Gabapentin’s antiepileptic effects in SAH patients are also a potentially beneficial side effect, particularly for SAH seizure-prone patients or those with SAH seizures at onset who later awaken with headache. Studies have shown that the incidence of seizures following aneurysmal SAH is 4–22 % [27, 28]. In this study, we had a 7.5 % incidence of seizures, although the doses used in this study were primarily for pain control. GBP is not FDA-approved for primary seizure control but is approved as an adjunctive anti-epileptic drug. All of the patients in this study who experienced seizure were on AED prophylaxis with levetiracetam due to its low sedating potential and minimal drug–drug interaction. We unfortunately cannot estimate whether there was any reduction in seizure activity occurred with the use of GBP among our study patients because this would have required a different study design. Theoretically, GBP should have synergistic AED action with levetiracetam and potentially reduce the incidence of seizures. We also noted that no patient had a seizure with weaning or discontinuation of GBP in this study at the doses used.

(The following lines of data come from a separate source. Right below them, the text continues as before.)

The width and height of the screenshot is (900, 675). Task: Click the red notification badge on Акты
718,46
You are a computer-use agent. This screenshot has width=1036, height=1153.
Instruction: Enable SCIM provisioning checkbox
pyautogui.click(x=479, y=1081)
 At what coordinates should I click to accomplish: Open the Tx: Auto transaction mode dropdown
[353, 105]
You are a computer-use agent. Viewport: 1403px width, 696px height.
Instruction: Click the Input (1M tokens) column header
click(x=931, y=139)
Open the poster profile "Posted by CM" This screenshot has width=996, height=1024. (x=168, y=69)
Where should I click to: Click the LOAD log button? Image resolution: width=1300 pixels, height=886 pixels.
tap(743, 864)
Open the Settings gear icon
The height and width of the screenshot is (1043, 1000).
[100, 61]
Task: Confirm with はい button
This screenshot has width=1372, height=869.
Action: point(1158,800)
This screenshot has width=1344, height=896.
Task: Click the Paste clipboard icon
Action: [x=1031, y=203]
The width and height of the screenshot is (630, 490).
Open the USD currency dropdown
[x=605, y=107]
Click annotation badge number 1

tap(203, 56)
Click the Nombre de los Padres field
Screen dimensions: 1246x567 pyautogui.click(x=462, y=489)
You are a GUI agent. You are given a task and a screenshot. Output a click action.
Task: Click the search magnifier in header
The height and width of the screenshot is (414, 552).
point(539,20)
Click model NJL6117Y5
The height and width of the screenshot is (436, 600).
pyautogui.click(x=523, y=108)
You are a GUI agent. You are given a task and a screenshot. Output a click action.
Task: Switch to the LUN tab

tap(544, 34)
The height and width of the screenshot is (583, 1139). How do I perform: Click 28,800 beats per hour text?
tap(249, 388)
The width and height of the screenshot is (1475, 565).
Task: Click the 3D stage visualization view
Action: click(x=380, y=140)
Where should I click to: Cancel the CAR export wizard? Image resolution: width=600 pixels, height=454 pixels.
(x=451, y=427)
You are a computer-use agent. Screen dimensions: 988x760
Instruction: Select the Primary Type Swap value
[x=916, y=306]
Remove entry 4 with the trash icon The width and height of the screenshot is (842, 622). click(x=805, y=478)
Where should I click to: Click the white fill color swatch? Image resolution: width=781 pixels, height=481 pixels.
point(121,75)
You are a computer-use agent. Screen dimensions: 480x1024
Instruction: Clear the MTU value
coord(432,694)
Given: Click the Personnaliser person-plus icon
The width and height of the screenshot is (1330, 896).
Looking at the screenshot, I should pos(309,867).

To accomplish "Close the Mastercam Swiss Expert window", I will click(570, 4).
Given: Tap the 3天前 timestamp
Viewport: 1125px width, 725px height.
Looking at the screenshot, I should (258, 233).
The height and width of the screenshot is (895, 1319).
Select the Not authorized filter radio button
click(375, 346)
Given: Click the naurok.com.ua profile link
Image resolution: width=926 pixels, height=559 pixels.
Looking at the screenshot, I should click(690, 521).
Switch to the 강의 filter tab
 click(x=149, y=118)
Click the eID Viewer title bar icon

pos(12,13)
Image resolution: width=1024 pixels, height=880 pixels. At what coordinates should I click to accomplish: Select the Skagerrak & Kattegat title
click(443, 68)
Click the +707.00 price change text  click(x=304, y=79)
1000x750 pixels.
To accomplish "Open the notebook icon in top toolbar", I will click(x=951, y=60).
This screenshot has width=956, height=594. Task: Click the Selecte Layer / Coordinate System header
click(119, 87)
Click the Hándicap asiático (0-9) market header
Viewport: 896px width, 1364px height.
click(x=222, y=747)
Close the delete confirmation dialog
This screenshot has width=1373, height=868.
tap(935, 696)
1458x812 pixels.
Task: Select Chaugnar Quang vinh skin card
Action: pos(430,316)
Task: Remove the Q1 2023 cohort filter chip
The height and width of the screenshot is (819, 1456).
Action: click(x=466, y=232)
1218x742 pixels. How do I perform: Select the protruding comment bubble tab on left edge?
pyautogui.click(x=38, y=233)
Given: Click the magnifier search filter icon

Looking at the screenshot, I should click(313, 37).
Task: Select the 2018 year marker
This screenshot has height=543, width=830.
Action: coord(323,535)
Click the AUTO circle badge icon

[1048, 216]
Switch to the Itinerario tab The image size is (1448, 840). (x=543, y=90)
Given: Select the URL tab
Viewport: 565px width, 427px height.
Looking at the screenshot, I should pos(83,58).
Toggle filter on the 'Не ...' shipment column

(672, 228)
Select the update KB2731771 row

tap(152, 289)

Finally, a secondary observation worthy of mention is the two “inflammatory peaks” in CSF WBC/RBC data, which also coincided with breakthrough pain for which steroids seemed to be used due to refractory SAH pain for which GBP and narcotics and other agents may not have worked as well. This is an important observation into the pathogenesis of SAH-related headache and pain. These data suggest that SAH may trigger an initial severe headache from blood on the meninges that is neuropathic or related to intracranial pressure and that a second type of pain occurs that is delayed and due to sterile CSF inflammation caused by the breakdown products of blood. SAH blood products that breakdown over 1–2 weeks after aneurysm rupture with oxyhemoglobin blood products are known to cause intense inflammation, which can cause vasospasm and even DCI and other inflammatory complications. While GBP does have an A2DR receptor function, it may not have enough anti-inflammatory effect to reduce vasospasm and DCI. Nonetheless, GBP’s co-existent drug properties make it worthy of future study, given its pleiotropic effects on narcotic-reducing pain effects, A2D receptor effects, and potential antiepileptic drug effects given the risks of seizure in this population. Therefore, despite the retrospective nature of this study with its inherent limitations, we hope this study will serve as a benchmark and feasibility study for future prospective trials. We concluded that GBP 100–900 mg taken three times a day by mouth in this subgroup of patients is reasonably safe and tolerable.

Conclusion

GBP appears relatively safe and tolerable in aneurysmal SAH patients. Secondly, SAH headache pain may occur in 2–3 “waves” consisting of an initial neuropathic pain after SAH within the first week, followed by delayed second and third waves of possible CSF inflammatory pain around 7–10 and 14 days. A larger prospective, randomized study is planned to study GBP in acute SAH patients.